▶ **Task item**:
Please repeat only the lines below starting at the line that holds "This screenshot has width=326, height=323." and ending at the line that holds "Switch to the VC_TEST timeline tab", exactly, with both of those lines included and every picture omitted.

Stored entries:
=== Begin Enclosure ===
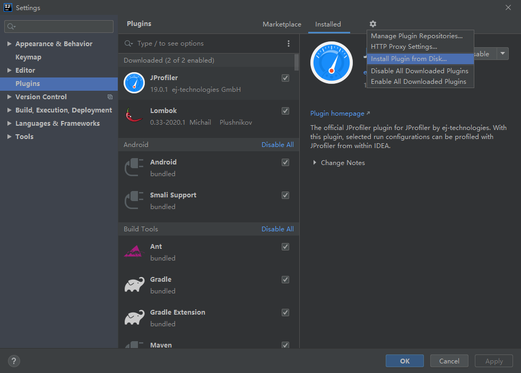Toggle the Android bundled plugin checkbox
Screen dimensions: 521x373
[285, 162]
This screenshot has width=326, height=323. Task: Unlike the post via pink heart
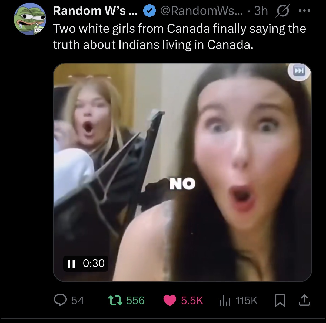[x=170, y=301]
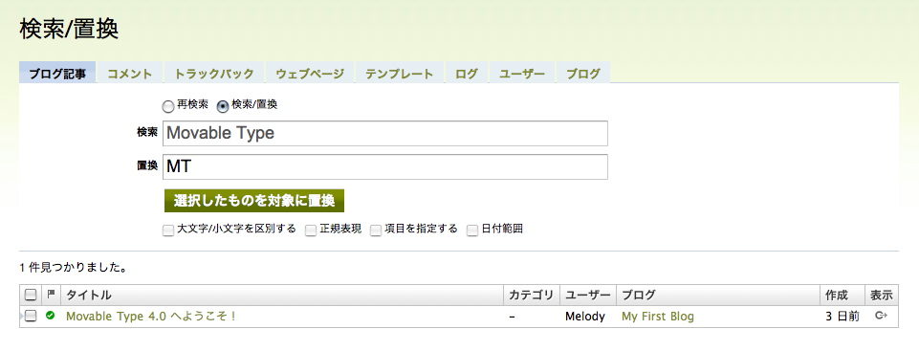Select the 検索/置換 radio button
Screen dimensions: 919x351
pos(223,106)
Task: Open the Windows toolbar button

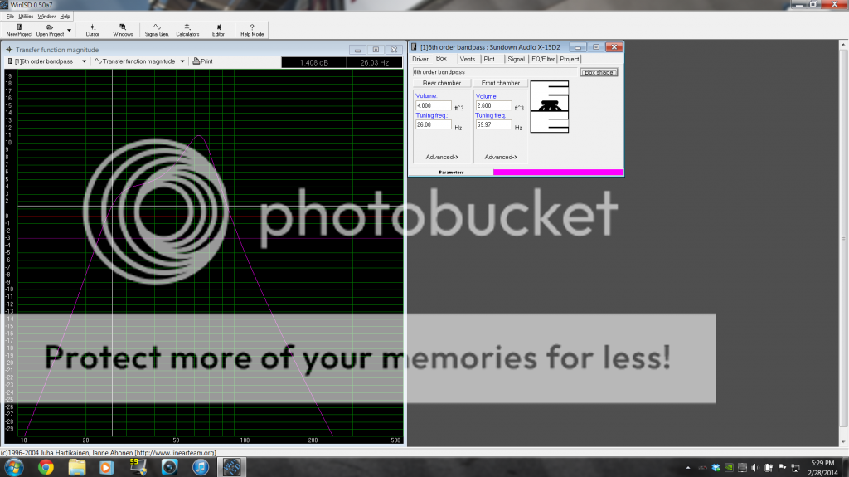Action: point(123,30)
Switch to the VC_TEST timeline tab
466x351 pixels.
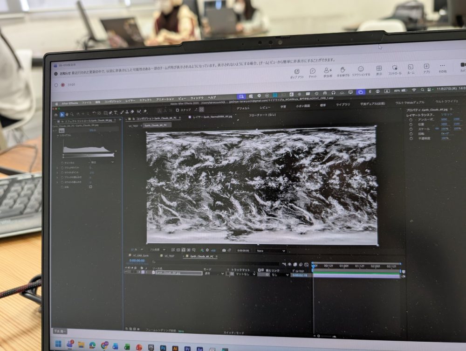click(x=169, y=256)
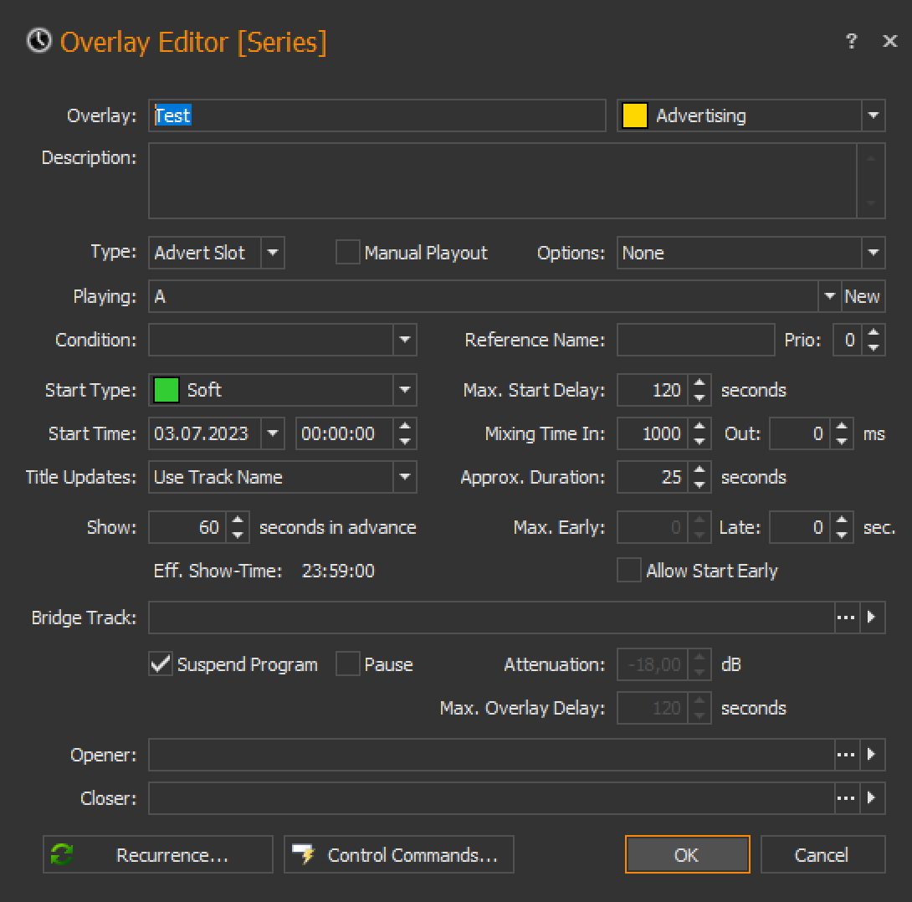This screenshot has height=902, width=912.
Task: Expand the Type dropdown showing Advert Slot
Action: tap(273, 253)
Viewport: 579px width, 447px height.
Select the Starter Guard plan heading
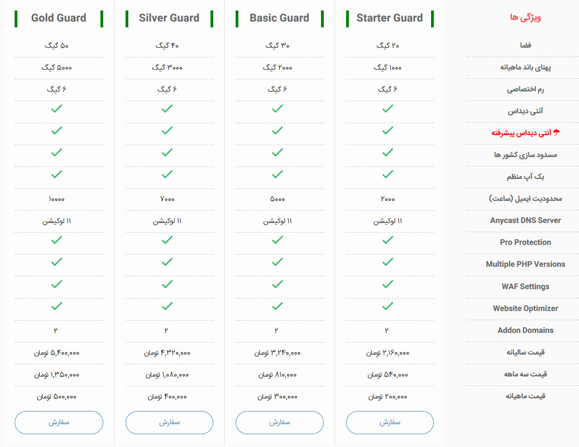coord(390,18)

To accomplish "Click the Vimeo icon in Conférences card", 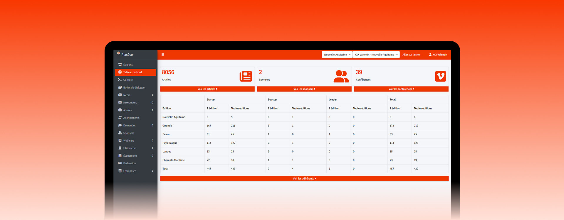I will coord(440,76).
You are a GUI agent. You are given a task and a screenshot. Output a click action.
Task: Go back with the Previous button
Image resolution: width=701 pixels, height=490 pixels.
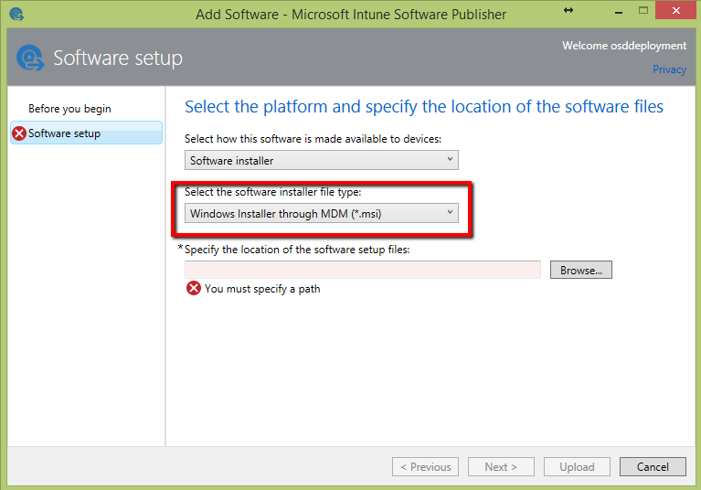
=== End Enclosure ===
▶ **Answer to this task**:
This screenshot has width=326, height=323. Task: Unlike the post via pink heart
[x=170, y=301]
Select the 検索/置換 radio button
Screen dimensions: 919x351
pos(223,106)
Task: Open the Windows toolbar button

Action: point(123,30)
Switch to the VC_TEST timeline tab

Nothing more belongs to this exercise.